/college-dropout-prediction

Here we can share and develop R code for the EWS

Primary LanguageRGNU General Public License v3.0GPL-3.0

Temporal and Between-Group Variability in College Dropout Prediction

This analysis corresponds to the full paper with the above title at Learning Analytics & Knowledge 2024. The project aims to investigate college dropout prediction from administrative data. The supplementary material is located here.

Prerequisites

To reproduce the preprocessing and the analyses, you must have R installed. Most scripts will automatically install the required packages. You should always set the working directory to the project's main repository. You also need to request access to the data, which we unfortunately cannot share with persons other than research group members of the UCI Measuring Undergraduate Success Trajectories project.

Project structure

Data preprocessing

For the preprocessing, you need the following:

  • Locate the CSV files on your machine containing the student background, term, and course data for the students.
  • Create a copy of config.R.example named config.R and change the variables to match your local directory structure. In case of doubt, check read_data.R for the collection of functions that accesses datasets and contains the required filenames.
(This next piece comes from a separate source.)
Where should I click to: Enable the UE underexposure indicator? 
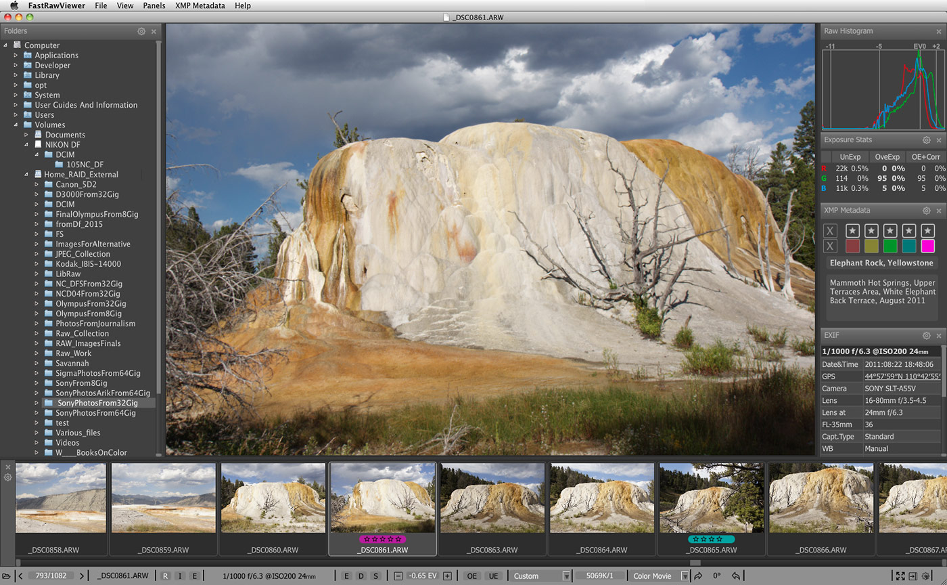point(494,575)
Execute the entire preprocessing by executing pipeline.R. The file invokes the scripts in the directory preprocessing, which may be executed individually. They may depend on intermediate results from previous scripts.

Descriptive analyses

The directory analyses contains scripts to create various descriptive analyses.

Modeling

You can use the file install_keras_tensorflow.R to set up the required Python environment with reticulate. The directory models contains scripts that model the statistical structure of student dropout. First, you have to run impute_data.R to predict complete observations for all different observation periods. Then, retrain the models by executing the R scripts that correspond to the research questions. The files with the suffix results contain the code to create the results tables based on the model evaluations. The remaining files are auxiliary scripts or initial isolated tests that we left inside the repository for reference.

Miscellaneous

The folder data contains mappings and dataset information for further analyses. The folder documentation contains plots in the paper and additional plots for reference.